Malý P, Thall A, Petryniak B, Rogers C E, Smith P L, Marks R M, Kelly R J, Gersten K M, Cheng G, Saunders T L, Camper S A, Camphausen R T, Sullivan F X, Isogai Y, Hindsgaul O, von Andrian U H, Lowe J B
Howard Hughes Medical Institute, University of Michigan Medical School, Ann Arbor 48109-0650, USA.
Cell. 1996 Aug 23;86(4):643-53. doi: 10.1016/s0092-8674(00)80137-3.
alpha(1,3)Fucosylated oligosaccharides represent components of leukocyte counterreceptors for E- and P-selectins and of L-selectin ligands expressed by lymph node high endothelial venules (HEV). The identity of the alpha(1,3)fucosyltransferase(s) required for their expression has been uncertain, as has a requirement for alpha(1,3)fucosylation in HEV L-selectin ligand activity. We demonstrate here that mice deficient in alpha(1,3) fucosyltransferase Fuc-TVII exhibit a leukocyte adhesion deficiency characterized by absent leukocyte E- and P-selectin ligand activity and deficient HEV L-selectin ligand activity. Selectin ligand deficiency is distinguished by blood leukocytosis, impaired leukocyte extravasation in inflammation, and faulty lymphocyte homing. These observations demonstrate an essential role for Fuc-TVII in E-, P-, and L-selectin ligand biosynthesis and imply that this locus can control leukocyte trafficking in health and disease.
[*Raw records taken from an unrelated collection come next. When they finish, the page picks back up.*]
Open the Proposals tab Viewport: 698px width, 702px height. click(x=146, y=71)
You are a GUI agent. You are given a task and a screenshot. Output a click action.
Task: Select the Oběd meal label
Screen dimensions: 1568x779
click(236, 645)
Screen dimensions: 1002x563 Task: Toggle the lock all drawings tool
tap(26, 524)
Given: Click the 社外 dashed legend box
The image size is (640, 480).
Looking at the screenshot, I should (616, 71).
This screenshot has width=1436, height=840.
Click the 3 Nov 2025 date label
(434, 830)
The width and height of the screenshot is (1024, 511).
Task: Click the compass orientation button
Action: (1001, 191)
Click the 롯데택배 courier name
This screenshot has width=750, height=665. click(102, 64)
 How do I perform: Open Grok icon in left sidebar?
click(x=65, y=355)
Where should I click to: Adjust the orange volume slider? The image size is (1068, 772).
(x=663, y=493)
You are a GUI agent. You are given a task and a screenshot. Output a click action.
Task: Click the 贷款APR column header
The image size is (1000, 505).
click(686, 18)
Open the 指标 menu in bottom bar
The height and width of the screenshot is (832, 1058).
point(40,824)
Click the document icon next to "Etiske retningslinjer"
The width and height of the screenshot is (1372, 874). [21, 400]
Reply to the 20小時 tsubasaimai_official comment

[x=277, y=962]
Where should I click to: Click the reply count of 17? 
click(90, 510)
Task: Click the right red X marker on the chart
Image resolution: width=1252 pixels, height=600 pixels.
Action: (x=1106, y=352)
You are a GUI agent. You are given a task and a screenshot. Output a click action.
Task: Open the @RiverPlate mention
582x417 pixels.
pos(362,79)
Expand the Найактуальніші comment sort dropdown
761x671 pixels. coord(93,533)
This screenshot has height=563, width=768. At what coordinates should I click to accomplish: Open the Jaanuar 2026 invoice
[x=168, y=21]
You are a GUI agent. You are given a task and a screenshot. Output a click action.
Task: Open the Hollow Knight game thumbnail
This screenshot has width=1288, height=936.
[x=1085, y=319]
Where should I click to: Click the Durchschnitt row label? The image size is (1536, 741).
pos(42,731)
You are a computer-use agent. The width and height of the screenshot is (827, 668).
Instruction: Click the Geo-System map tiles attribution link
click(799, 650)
α(1,3)岩藻糖基化寡糖是白细胞针对E-选择素和P-选择素的反受体以及淋巴结高内皮微静脉(HEV)表达的L-选择素配体的组成成分。其表达所需的α(1,3)岩藻糖基转移酶的身份尚不确定,HEV L-选择素配体活性中对α(1,3)岩藻糖基化的需求也不明确。我们在此证明,缺乏α(1,3)岩藻糖基转移酶Fuc-TVII的小鼠表现出白细胞黏附缺陷,其特征为白细胞缺乏E-和P-选择素配体活性以及HEV L-选择素配体活性不足。选择素配体缺乏的表现为血白细胞增多、炎症中白细胞渗出受损以及淋巴细胞归巢异常。这些观察结果证明了Fuc-TVII在E-、P-和L-选择素配体生物合成中的重要作用,并表明该基因座可在健康和疾病状态下控制白细胞的转运。